Abstract

Acute superior mesenteric artery (SMA) occlusion resulting from a thrombus formation carries a high mortality risk and therefore immediate diagnosis and treatment are warranted. In recent years, mechanical thrombectomy by interventional radiology has become a viable treatment option if the occlusion has not advanced to intestinal necrosis. We present a rare and interesting case involving a patient with acute SMA occlusion which was completely recanalized by mechanical thrombectomy utilizing a stent retriever device and the continuous aspiration prior to intracranial vascular embolectomy (CAPTIVE) technique. The CAPTIVE technique has become widely adopted in recent years to treat large vessel occlusions in the cerebrovascular region due to thrombi. First, a microcatheter with a microguidewire is advanced through the occlusive thrombus coaxially with an aspiration catheter. Next, a stent retriever is deployed in the thrombotic body and the aspiration catheter is advanced adjacently to the proximal part of the thrombus with strong aspiration until no backflow is present.

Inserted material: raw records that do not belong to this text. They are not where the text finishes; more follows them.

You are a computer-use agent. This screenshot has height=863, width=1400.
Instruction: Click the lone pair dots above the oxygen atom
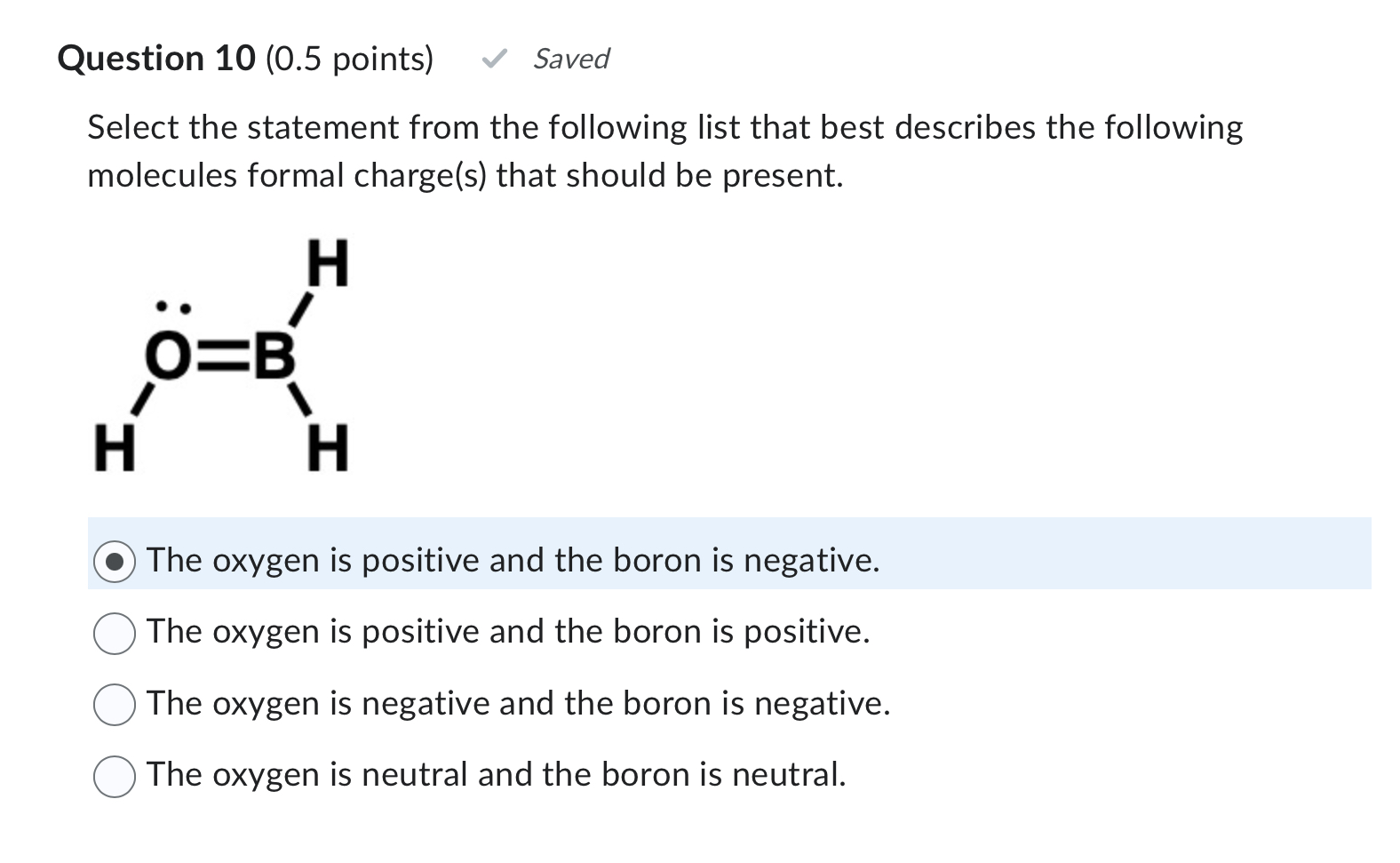point(174,306)
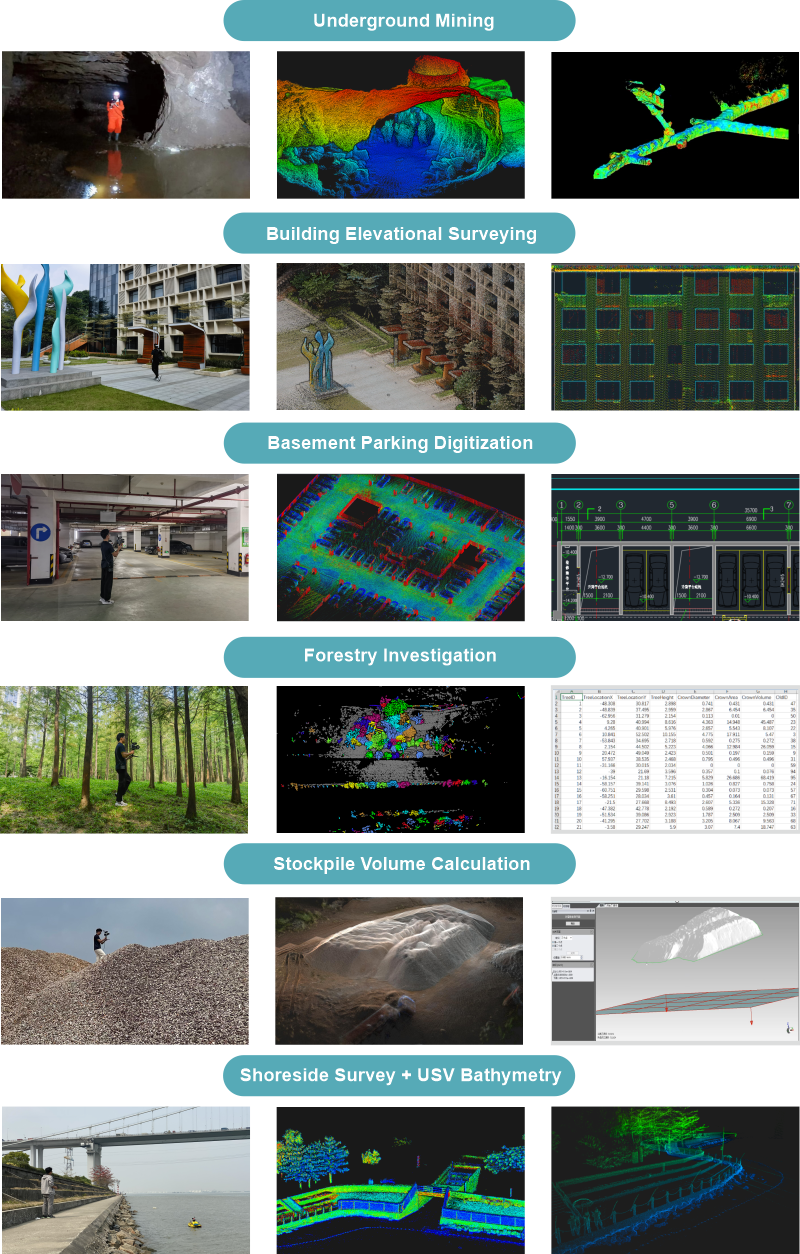The image size is (800, 1254).
Task: Open the tree measurement data spreadsheet image
Action: click(x=675, y=759)
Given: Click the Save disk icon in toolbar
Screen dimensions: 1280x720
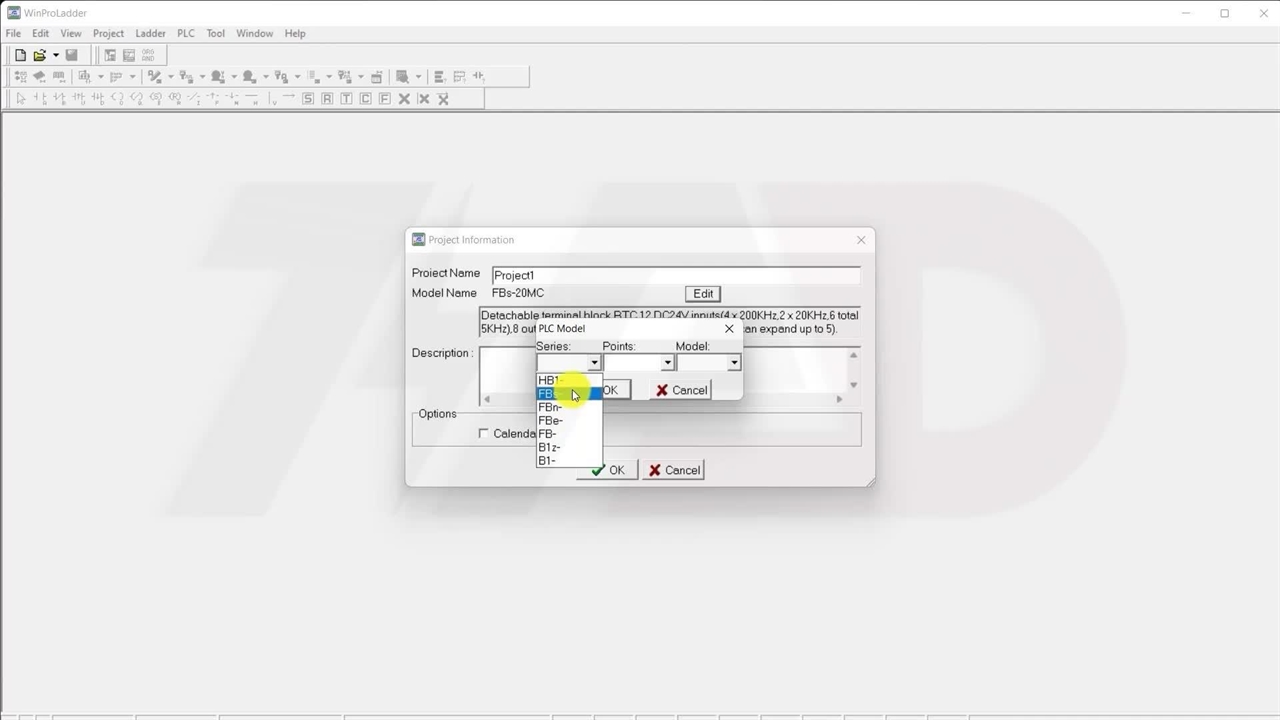Looking at the screenshot, I should (71, 55).
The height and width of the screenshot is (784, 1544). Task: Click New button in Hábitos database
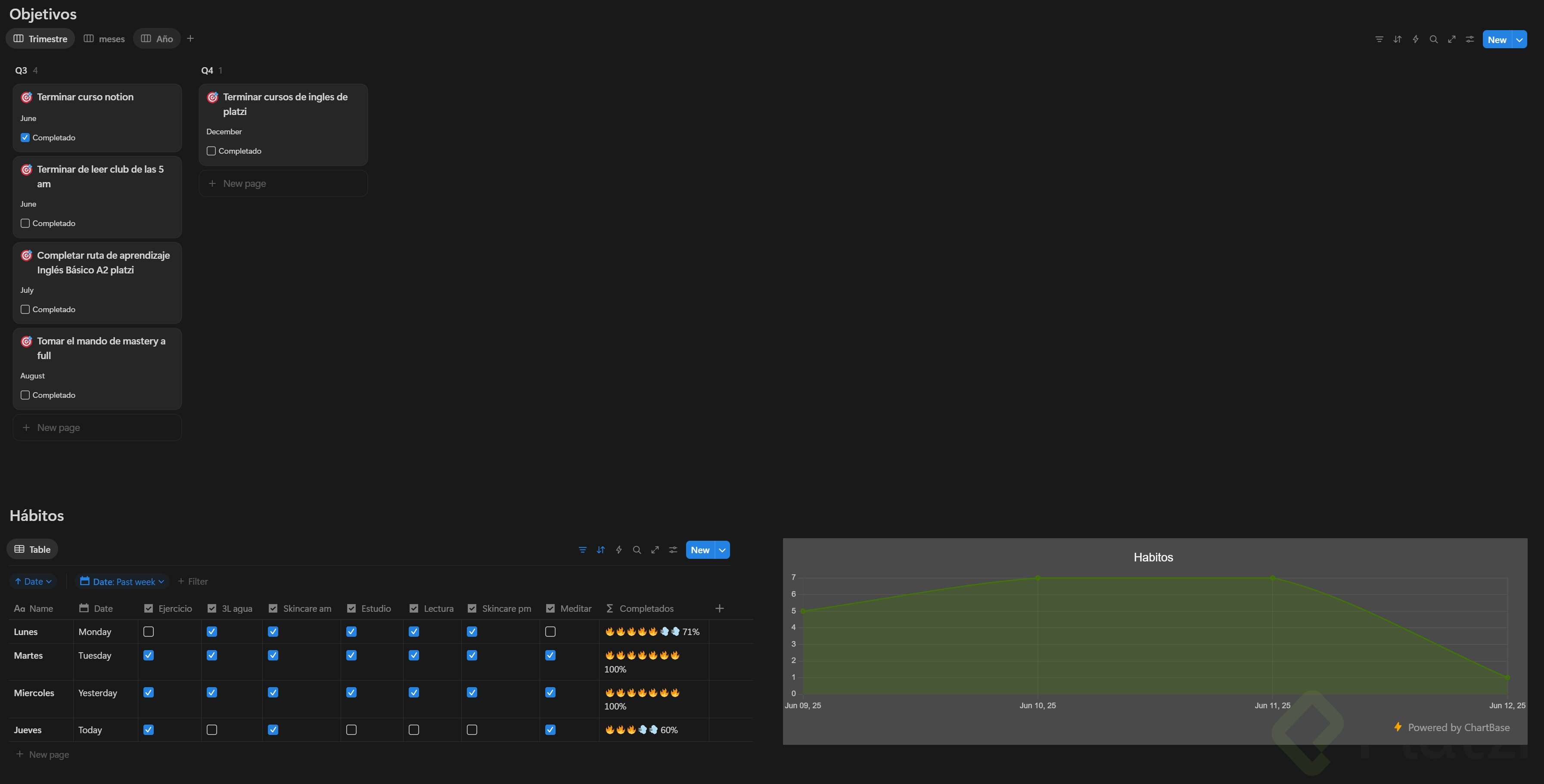pyautogui.click(x=699, y=550)
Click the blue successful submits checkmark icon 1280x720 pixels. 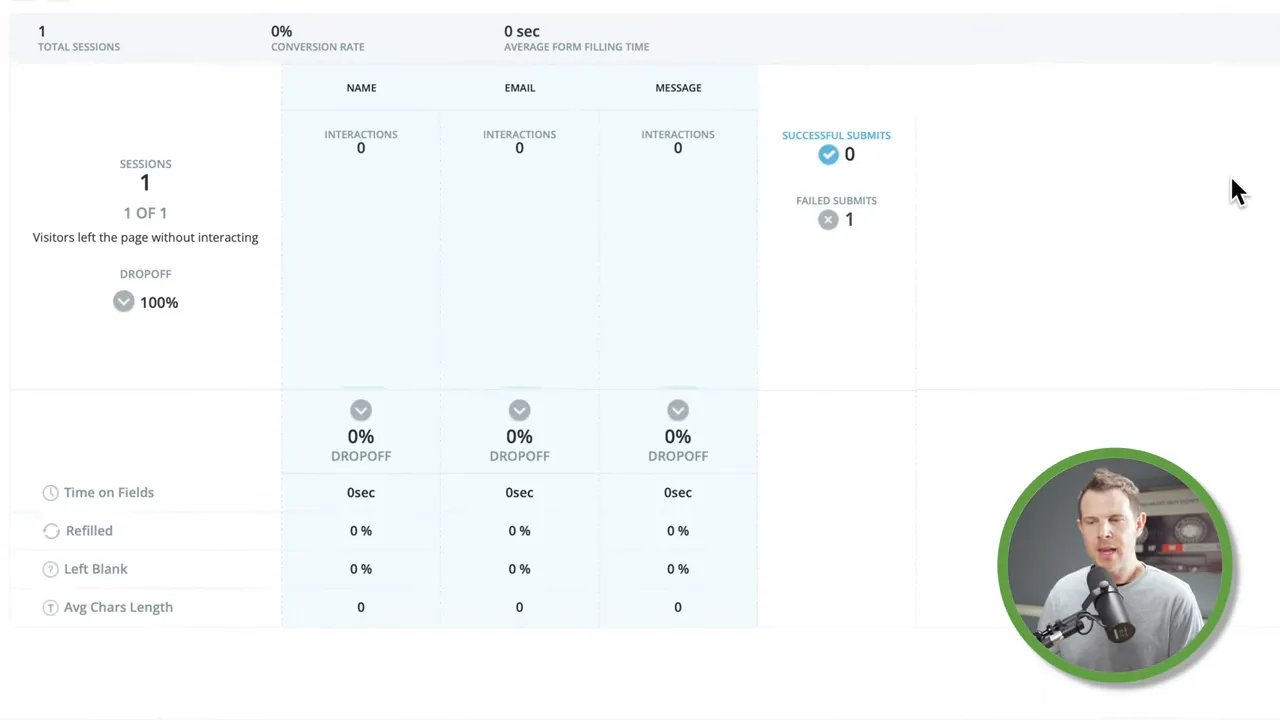click(828, 154)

After checking for backflow from the aspiration catheter, the microcatheter delivering the stent is removed to increase the aspiration force. Finally, the stent retriever and the aspiration catheter are retrieved as a single unit. An 87-year-old female patient with a history of atrial fibrillation (AF), chronic heart failure, aortic valve stenosis, hypertension, type2 diabetes mellitus, and hyperlipidemia was admitted to our hospital complaining of sudden onset upper abdominal pain, vomiting, and watery diarrhea. On arrival, her body temperature was 36.0°C (96.8°F), blood pressure was 131/75 mmHg, heart rate was 115 beats/min with AF rhythm, and her white blood cell count was 18,100 cells/μL. A contrast-enhanced computed tomography revealed a contrast defect in the SMA which we later diagnosed as an acute occluding thrombus of the SMA. Initially, we attempted aspiration of the thrombus but were unsuccessful, so we transitioned to mechanical thrombectomy utilizing a stent retriever device with CAPTIVE technique which rapidly and completely recanalized the occluded SMA. After the procedure, the patient’s abdominal pain immediately subsided. Normal stool was observed 2 days after the procedure and oral feeding was subsequently initiated. Twelve days after the procedure, the patient was discharged from the hospital in good health.